Con la llegada del horario de verano, la sociedad se enfrenta a una transición breve pero significativa. La alteración del reloj biológico obliga al organismo a reajustarse en pocos días, un proceso que suele pasar desapercibido para muchos, pero que en otros casos se traduce en fatiga, desorientación o cambios en el estado de ánimo.

Este fin de semana tendrá lugar el ajuste correspondiente a la entrada en el horario de verano. En la madrugada del sábado 28 al domingo 29 de marzo, los relojes deberán adelantarse una hora. Es decir, cuando marquen las 02:00, pasarán a ser las 03:00.

A pesar de su carácter habitual, el cambio de hora continúa siendo objeto de debate. En los últimos años, distintos sectores han cuestionado su utilidad, especialmente ante la reducción del impacto en el ahorro energético, uno de los principales argumentos que justificaron su implantación. Esta discusión ha llevado incluso a plantear su posible eliminación a nivel europeo.

Sin embargo, mientras no exista una decisión común, el ajuste horario sigue aplicándose de forma obligatoria. Esto mantiene vivo un dilema recurrente entre quienes defienden sus beneficios en el aprovechamiento de la luz natural y quienes señalan sus efectos negativos sobre la salud y la productividad, especialmente en los días posteriores al cambio.

Un desajuste en el organismo

En términos fisiológicos, el impacto del cambio de hora no es homogéneo. Aunque muchas personas se adaptan sin grandes dificultades, otras experimentan durante varios días una sensación de cansancio, somnolencia o dificultad para conciliar el sueño. Este desajuste responde a la alteración del ritmo circadiano, el mecanismo interno que regula los ciclos de sueño y vigilia.

Además, pueden aparecer ligeras variaciones en el estado de ánimo o en los niveles de energía, efectos que suelen desaparecer de forma progresiva. No obstante, en personas mayores o con ciertas patologías, este proceso de adaptación puede requerir una mayor atención para evitar complicaciones como desorientación o riesgo de caídas.

Ante este escenario, los especialistas del Hospital La Fe han elaborado una serie de recomendaciones para facilitar la adaptación al horario de verano. Según explica la enfermera adjunta de Medicina Interna y Aparato Locomotor, Carmen Montaner, uno de los consejos clave es adelantar la hora de acostarse entre 15 y 20 minutos en los días previos, permitiendo así una sincronización más gradual del organismo.

A esta medida se suma la importancia de mantener una adecuada higiene del sueño. Reducir el uso de pantallas por la noche, moderar el consumo de cafeína y alcohol, establecer horarios regulares y evitar siestas prolongadas son pautas fundamentales para lograr un descanso más reparador durante este periodo de transición. También se recomienda incorporar actividad física moderada y rutinas de relajación.

Por su parte, el jefe del servicio de Medicina Interna, José Antonio Todolí, subraya la necesidad de prestar especial atención a pacientes con patologías cardiovasculares o diabetes. En estos casos, aconseja un seguimiento más estrecho, especialmente en el control de la glucemia, ya que los cambios en el sueño y la alimentación pueden alterar los niveles de azúcar en sangre.

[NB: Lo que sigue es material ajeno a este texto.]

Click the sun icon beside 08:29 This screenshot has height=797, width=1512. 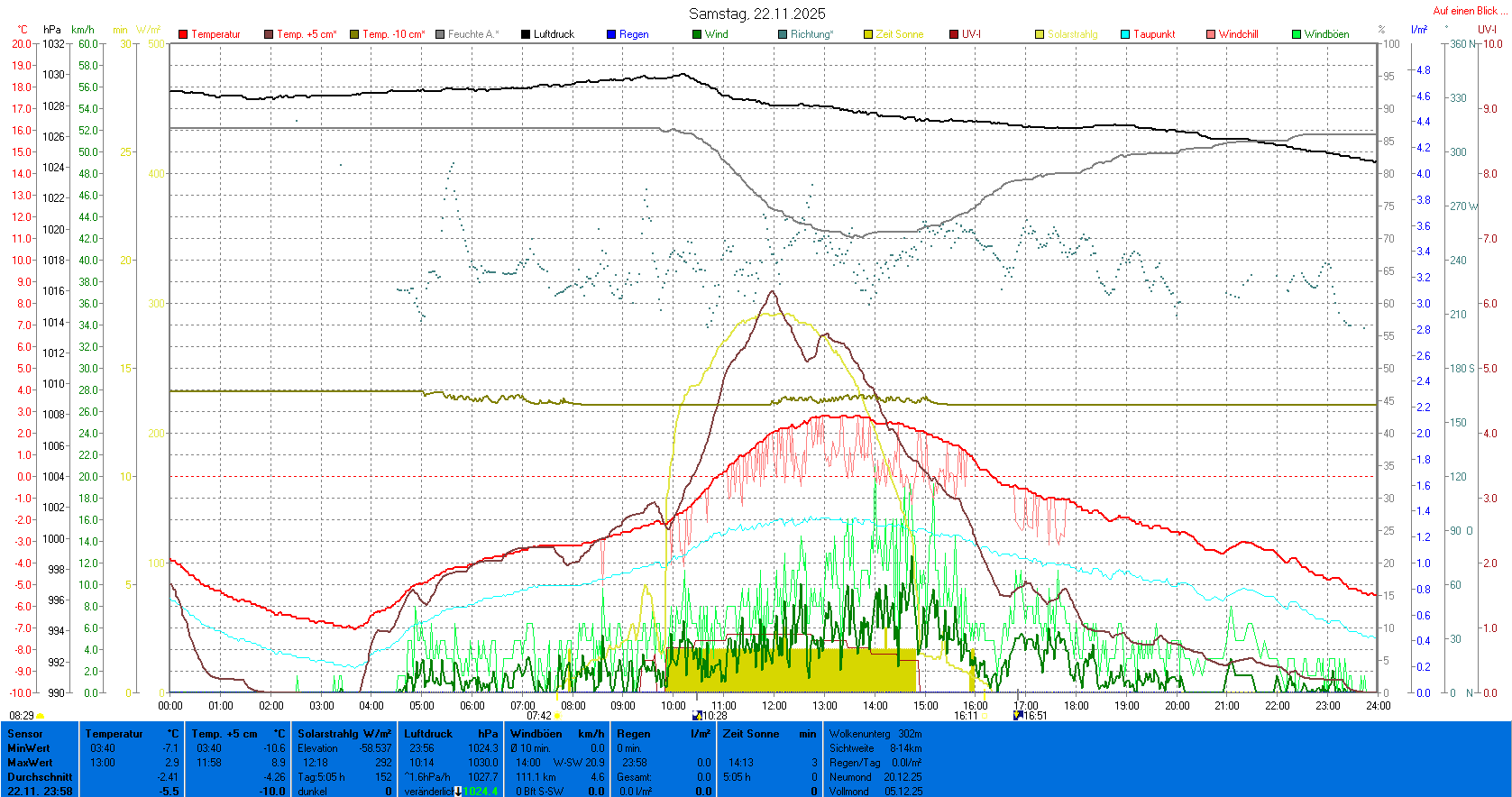41,716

Especial atención en personas los más mayores

Los profesionales también destacan el papel de familiares y cuidadores, quienes deben garantizar entornos seguros y rutinas estables, especialmente en personas mayores. Mejorar la iluminación nocturna y evitar la automedicación con inductores del sueño son medidas clave para prevenir riesgos durante los días posteriores al cambio horario.

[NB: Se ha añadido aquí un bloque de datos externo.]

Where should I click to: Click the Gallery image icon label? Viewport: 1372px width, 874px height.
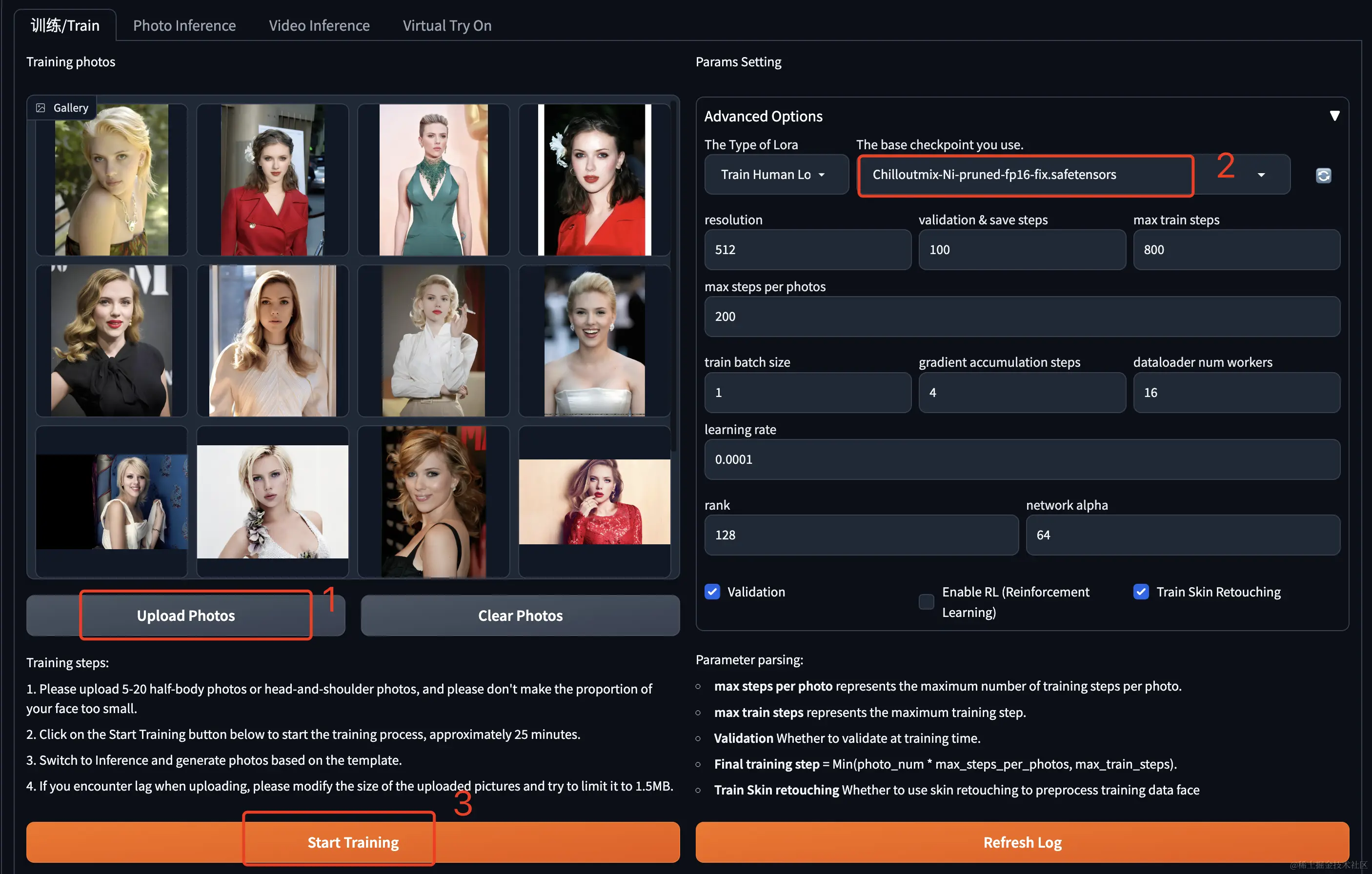[62, 108]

En definitiva, aunque el cambio de hora supone una alteración puntual, su impacto puede minimizarse con una preparación adecuada y hábitos saludables. La clave está en facilitar al organismo una adaptación progresiva, prestando especial atención a los colectivos más vulnerables y recordando que, en pocos días, el cuerpo termina por ajustarse de forma natural al nuevo ritmo.